**提供された本文**

ここ数年の明るい変化の兆しはあっても、現実世界での差別的扱いを変えていくのは未だこれからの課題であることも語られる。「明るい変化の兆し」というのは、トランスジェンダーであることを公表した俳優たちがトランスジェンダーとして登場する作品や、トランスジェンダーという属性だけが強調されるのではない、多面的なキャラクターとして描かれる作品の存在のことだ。このサイトでも紹介した映画『ナチュラルウーマン』(2017)や、アメリカで2018年から放送されているTVドラマ『POSE』(総勢50人ものトランスジェンダーの俳優が起用されている。日本でもFOXチャンネルやNetflixで視聴可能)などの存在は、わたしにも大きな希望に映る。

[テキストと要素を指し示す記録]
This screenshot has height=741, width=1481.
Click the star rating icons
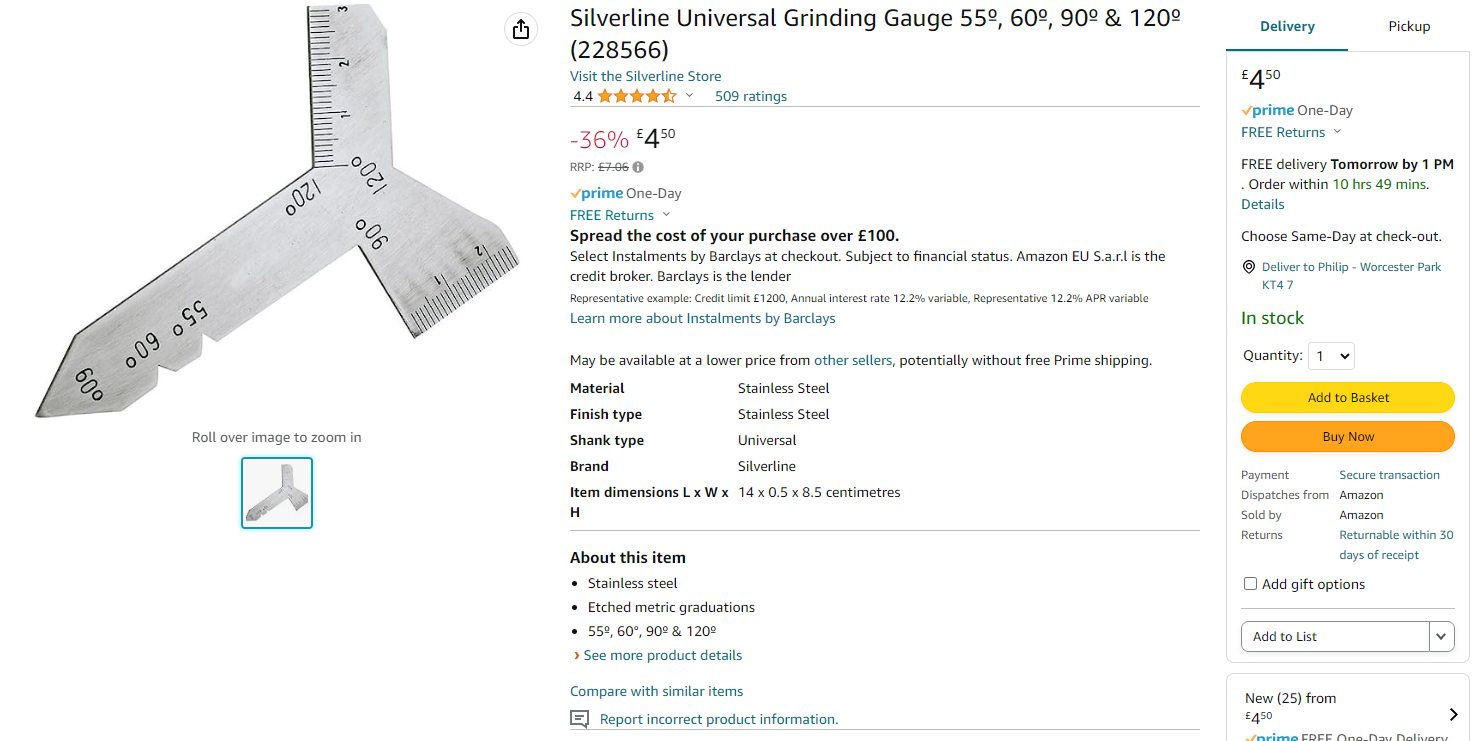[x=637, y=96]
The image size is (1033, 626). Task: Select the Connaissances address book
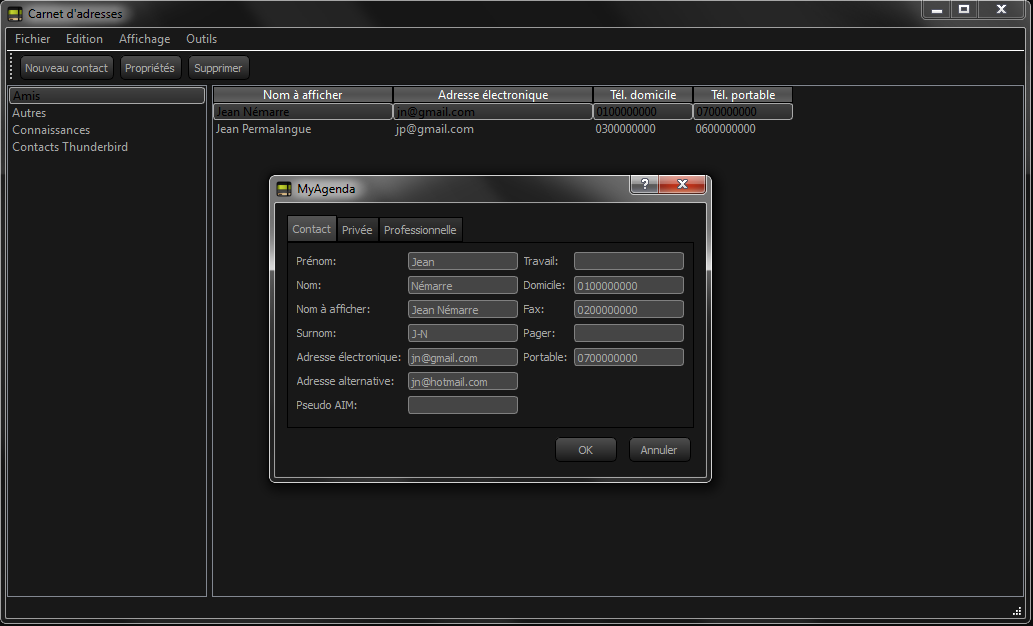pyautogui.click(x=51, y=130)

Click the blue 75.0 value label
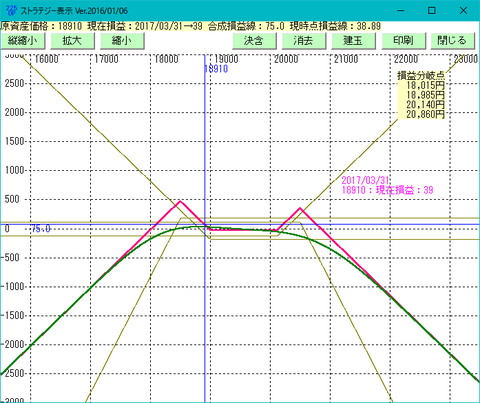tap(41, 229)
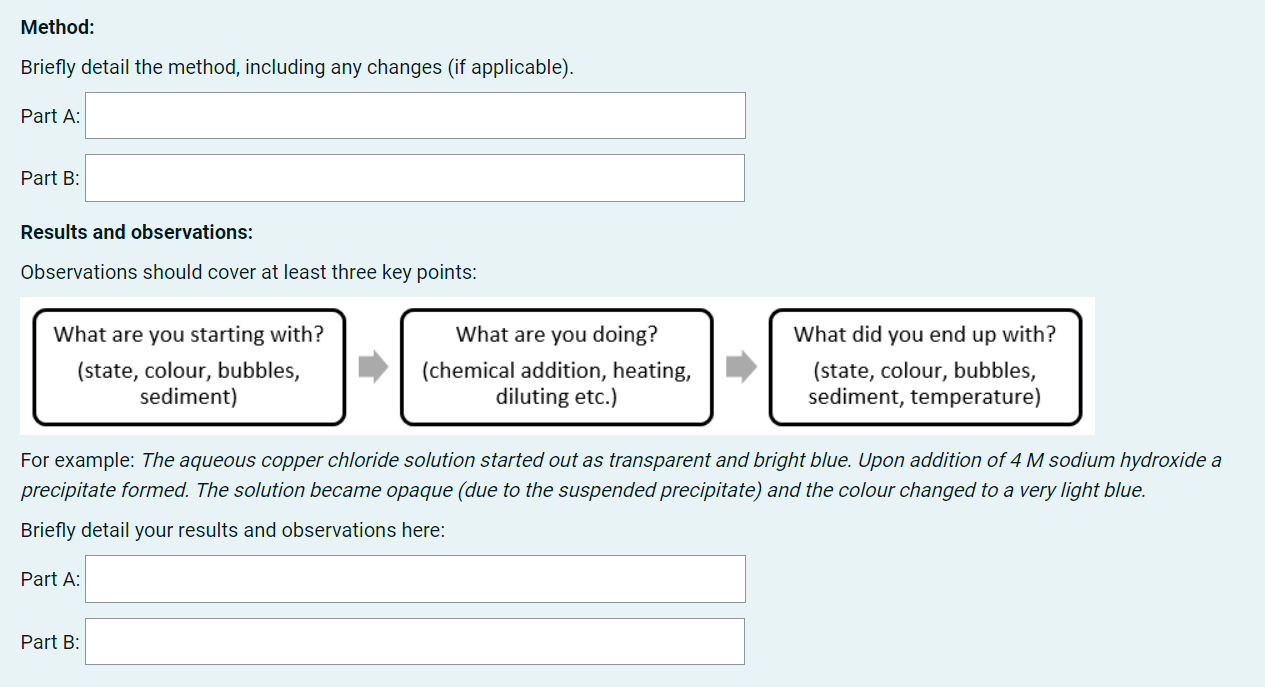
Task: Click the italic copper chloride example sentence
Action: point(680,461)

**指示 1**
本文は「明るい変化の兆し」という言葉が何を指すと説明しているか、一〜三文で答えてください。
**指示 2**
本文から、「ここ数年の明るい変化の兆しは」を含む語句で始まり「わたしにも大きな希望に映る。」で終わる部分を一字一句違えずに引用してください。

**記述回答 1**
トランスジェンダーであることを公表した俳優たちがトランスジェンダーとして登場する作品や、トランスジェンダーという属性だけが強調されるのではない多面的なキャラクターとして描かれる作品の存在を指しています。例として、映画『ナチュラルウーマン』(2017)やTVドラマ『POSE』が挙げられています。

**記述回答 2**
ここ数年の明るい変化の兆しはあっても、現実世界での差別的扱いを変えていくのは未だこれからの課題であることも語られる。「明るい変化の兆し」というのは、トランスジェンダーであることを公表した俳優たちがトランスジェンダーとして登場する作品や、トランスジェンダーという属性だけが強調されるのではない、多面的なキャラクターとして描かれる作品の存在のことだ。このサイトでも紹介した映画『ナチュラルウーマン』(2017)や、アメリカで2018年から放送されているTVドラマ『POSE』(総勢50人ものトランスジェンダーの俳優が起用されている。日本でもFOXチャンネルやNetflixで視聴可能)などの存在は、わたしにも大きな希望に映る。